Q: 扩增效率低：条带较弱或无扩增

A：

• 酶的原因：实验表明，PCR酶对于DNA具有一定的偏好性。如使用一种酶经过优化难以获得理想扩增时，可以尝试其它PCR酶。

• 模板引物的原因：确保模板、引物的品质，保证没有降解。另外，如果模板含有较多的抑制物时（如植物基因组模板），推荐使用抗抑制能力强的PCR酶；还可以对模板进行梯度稀释后扩增，摸索合适的模板用量。

• 反应体系与条件的原因：增加循环数、降低退火温湿度、适当提高Mg2+工作浓度，都可以提高扩增效率，但同时会导致特异性与保真性下降，需要根据具体的实验要求优化合适的条件。

Q: 扩增特异性差：引物二聚体、杂带、拖尾等

A:

• 选择热启动酶：与普通PCR酶相比，热启动酶具有更高的扩增效率和特异性。

• 优化反应体系与条件：升高退火温度可以有效提高特异性。另外减少循环数、适当降低Mg2+工作浓度，也可以提高特异性，但都会导致扩增效率的下降，需要根据具体的实验要求优化合适的条件。还可以尝试某些特殊的程序，如巢式PCR、Touch          Down PCR等。

• PCR产物需要进行后续实验时，如果确定有目的条带扩增，可以凝胶回收目的条带。

Q：扩增保真性差：突变、插入、缺失等

A：

• 选择高保真酶：B型DNA聚合酶，如Pfu系列酶，具有3’-5’的外切酶活性，能够校正错配的碱基，具有高保真性。另外，复合酶中由于有B型DNA聚合酶的存在，也具有较高的保真性，但保真性比B型DNA聚合酶要低。

• 优化PCR体系与条件：适当增加模板量、减少循环数，可以降低突变机率，提高保真性。

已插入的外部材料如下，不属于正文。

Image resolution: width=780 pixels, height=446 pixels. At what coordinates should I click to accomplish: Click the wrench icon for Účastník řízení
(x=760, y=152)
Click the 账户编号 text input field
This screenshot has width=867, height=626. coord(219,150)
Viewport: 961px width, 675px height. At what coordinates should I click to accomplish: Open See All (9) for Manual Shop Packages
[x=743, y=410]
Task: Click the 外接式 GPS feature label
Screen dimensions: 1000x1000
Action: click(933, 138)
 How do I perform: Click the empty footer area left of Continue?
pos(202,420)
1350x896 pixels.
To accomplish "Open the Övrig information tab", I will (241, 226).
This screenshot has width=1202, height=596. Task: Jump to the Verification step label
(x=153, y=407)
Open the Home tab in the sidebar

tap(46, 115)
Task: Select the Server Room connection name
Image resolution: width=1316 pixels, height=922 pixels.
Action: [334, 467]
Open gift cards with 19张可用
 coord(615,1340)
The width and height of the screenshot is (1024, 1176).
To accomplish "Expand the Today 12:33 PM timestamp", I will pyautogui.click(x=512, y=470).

确认保真性低的原因：有时保真性低并非由PCR引起，PCR通常只会导致数量很少的单碱基突变。如果产物测序后，发现大量的突变，或有明显的插入、缺失等，很可能是来自其它实验步骤，如DNA在大肠杆菌中复制是发生重组，或是测序时的污染。这种情况，可以重新反转录或选保真性更高的反转录酶。

Q：Pfu酶扩增如何加“A”？

A：

• 在10 µl体系中，加入纯化后PCR产物、0.2 µl Taq DNA Polymerase、0.5 µl 10 mM dNTP (或0.5 µl 2.5 mM dATP)、1 µl 10xTaq Buffer， 72℃ 反应10-15分钟即可。

Q：出现假阳性扩增

A：

• 引物设计不合适：选择的扩增序列与非目的扩增序列有同源性，因而在进行PCR扩增时，扩增出的PCR产物为非目的性的序列。靶序列太短或引物太短，容易出现假阳性。需重新设计引物。

• 靶序列或扩增产物的交叉污染：一是整个基因组或大片段的交叉污染，导致假阳性。这种假阳性可用以下方法解决：操作时应小心轻柔，防止将靶序列吸入加样枪内或溅出离心管外。除酶及不能耐高温的物质外，所有试剂或器材均应高压消毒。所用离心管及样进枪头等均应一次性使用。必要时，在加标本前，反应管和试剂用紫外线照射，以破坏存在的核酸。二是空气中的小片段核酸污染，这些小片段比靶序列短，但有一定的同源性。可互相拼接，与引物互补后，可扩增出PCR产物，而导致假阳性的产生，可用巢式PCR方法来减轻或消除。